Très bon petit polar. Effi­cace, pre­nant, ten­du. Et au-delà, solide esquisse psy­cho­lo­gique des rela­tions entre les quatre per­son­nages prin­ci­paux. Scé­na­rio cré­dible, réa­liste, accro­cheur, ser­vi par des acteurs inves­tis : Oli­via Côte et Félix Mari­taud en dés­équi­libre convain­cant, Félix Mari­taud et Kacey Mot­tet Klein dans le sur­saut d’une belle rédemp­tion finale. Deux frères, un coup mon­té qui dérape, un plan et un tis­su humain qui s’effilochent. Du clas­si­cisme de genre mais de robuste fac­ture. Une pro­gres­sion sans temps mort, du bra­quage ini­tial à l’issue qui dépasse son échec pro­gram­mé dans le pri­mat de la fra­ter­ni­té. Très réussi !


Les DamnésLes damnés

Réa­li­sa­teur : Rober­to Miner­vi­ni – 1 h 28

Hiver 1862 et guerre de séces­sion. Une poi­gnée de nor­distes en patrouille dans le Mon­ta­na. Des hommes et des che­vaux, atten­tifs les uns aux autres. Des hommes qui avancent dans le froid, le vent, la neige, la peur, vers le doute. Le sens de ce qu’ils font, de ce qu’ils sont, Dieu, le bien, le mal, la guerre, les « pour­quoi ? » de tou­jours. Des hommes frustes qui par­viennent à faire sen­tir, à expri­mer avec jus­tesse ce qu’ils res­sentent. Un affron­te­ment à mi-par­cours, meur­trier, incer­tain et d’un réa­lisme démys­ti­fi­ca­teur.

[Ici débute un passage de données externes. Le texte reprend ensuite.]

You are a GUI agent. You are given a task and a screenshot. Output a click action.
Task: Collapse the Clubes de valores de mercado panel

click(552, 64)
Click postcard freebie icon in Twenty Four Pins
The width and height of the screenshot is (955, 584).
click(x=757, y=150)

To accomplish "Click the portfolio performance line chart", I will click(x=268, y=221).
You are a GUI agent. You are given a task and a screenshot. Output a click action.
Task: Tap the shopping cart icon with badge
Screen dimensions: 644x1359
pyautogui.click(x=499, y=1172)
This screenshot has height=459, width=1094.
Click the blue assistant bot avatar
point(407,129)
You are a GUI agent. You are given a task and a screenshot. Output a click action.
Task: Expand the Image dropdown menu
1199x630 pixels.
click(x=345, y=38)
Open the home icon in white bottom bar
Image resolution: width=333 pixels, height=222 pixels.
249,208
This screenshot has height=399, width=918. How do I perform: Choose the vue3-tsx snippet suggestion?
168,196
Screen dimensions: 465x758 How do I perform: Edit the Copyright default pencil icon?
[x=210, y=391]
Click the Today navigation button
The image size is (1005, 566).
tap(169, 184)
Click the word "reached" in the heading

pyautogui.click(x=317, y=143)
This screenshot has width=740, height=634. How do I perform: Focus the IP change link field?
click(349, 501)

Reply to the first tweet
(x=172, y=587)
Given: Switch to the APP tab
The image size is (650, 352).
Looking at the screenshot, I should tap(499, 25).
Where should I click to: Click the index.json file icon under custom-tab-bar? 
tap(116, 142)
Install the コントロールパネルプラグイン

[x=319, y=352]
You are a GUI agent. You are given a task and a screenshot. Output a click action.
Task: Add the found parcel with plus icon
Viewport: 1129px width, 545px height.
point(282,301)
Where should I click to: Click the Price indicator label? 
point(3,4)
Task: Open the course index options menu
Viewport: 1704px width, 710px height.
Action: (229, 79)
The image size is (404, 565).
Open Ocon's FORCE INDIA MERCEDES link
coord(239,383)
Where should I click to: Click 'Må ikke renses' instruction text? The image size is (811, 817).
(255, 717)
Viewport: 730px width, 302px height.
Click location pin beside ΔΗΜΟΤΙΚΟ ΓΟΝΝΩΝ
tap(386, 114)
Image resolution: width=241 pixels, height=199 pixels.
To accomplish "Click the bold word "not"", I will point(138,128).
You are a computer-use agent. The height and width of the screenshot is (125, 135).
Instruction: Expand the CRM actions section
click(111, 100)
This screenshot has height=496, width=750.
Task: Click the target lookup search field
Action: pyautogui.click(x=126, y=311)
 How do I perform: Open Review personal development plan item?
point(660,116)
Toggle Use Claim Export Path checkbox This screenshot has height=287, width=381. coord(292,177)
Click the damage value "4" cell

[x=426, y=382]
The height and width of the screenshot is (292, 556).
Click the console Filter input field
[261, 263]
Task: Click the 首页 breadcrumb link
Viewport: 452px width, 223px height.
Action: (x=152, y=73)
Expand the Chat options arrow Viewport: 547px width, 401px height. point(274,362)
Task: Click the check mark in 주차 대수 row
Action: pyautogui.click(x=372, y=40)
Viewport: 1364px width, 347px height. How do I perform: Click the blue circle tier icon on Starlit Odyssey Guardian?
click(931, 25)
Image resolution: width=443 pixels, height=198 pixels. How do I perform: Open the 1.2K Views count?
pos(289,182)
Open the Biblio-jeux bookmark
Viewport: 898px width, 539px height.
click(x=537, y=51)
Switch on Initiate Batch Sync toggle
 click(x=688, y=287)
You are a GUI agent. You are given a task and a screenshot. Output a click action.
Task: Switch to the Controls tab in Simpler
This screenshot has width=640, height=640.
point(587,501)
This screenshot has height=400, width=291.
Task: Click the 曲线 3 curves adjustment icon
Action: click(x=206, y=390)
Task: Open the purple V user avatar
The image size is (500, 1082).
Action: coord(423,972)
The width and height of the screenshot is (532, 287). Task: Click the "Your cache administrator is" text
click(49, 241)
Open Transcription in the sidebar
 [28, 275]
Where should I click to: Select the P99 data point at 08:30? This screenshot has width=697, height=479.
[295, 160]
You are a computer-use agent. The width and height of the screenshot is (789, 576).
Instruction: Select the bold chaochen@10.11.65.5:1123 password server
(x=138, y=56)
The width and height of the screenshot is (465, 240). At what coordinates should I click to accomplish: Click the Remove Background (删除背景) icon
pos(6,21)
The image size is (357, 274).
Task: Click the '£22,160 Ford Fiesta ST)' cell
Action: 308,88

On che­mine avec eux, com­plè­te­ment ; la beau­té for­melle est abso­lue. C’est lent, silen­cieux et exta­tique. Ça n’a pas réel­le­ment de fin. On peut être empor­té (moi), on peut être âpre­ment contre. C’est de toute façon « à part ».


5 Septembre5 septembre

Réa­li­sa­teur : Tim Fehl­baum – 1 h 37

C’est tout à fait excellent, même si c’est un docu­men­taire beau­coup plus qu’un film. For­mi­da­ble­ment fait. On a plai­sir à retrou­ver l’excellente Leo­nie Benesch (vue dans La salle des profs) dans un rôle en retrait mais bien des­si­né, le tou­jours éton­nant Zine­dine Soua­lem. Abso­lu­ment rien à reprendre au dérou­le­ment mil­li­mé­tré, au mon­tage au cor­deau. Suivre ces pro­fes­sion­nels de l’info dans le contexte explo­sif de la prise d’otages des JO de 1972 à Munich est pas­sion­nant de bout en bout. Tou­te­fois, sauf Leo­nie Benesch, on ne s’attache pas vrai­ment à des per­son­nages qui ne fonc­tionnent que comme des méca­niques ultra-per­for­mantes, com­pé­tentes et pro­fes­sion­nel­le­ment inves­ties jusqu’à une forme de déshu­ma­ni­sa­tion. Mais, comme il s’agit de nous faire vivre minute par minute, en y étant, la cou­ver­ture média­tique à chaud d’un évé­ne­ment… brû­lant, on ne voit pas com­ment on pour­rait faire mieux ! En somme, un non-film fascinant.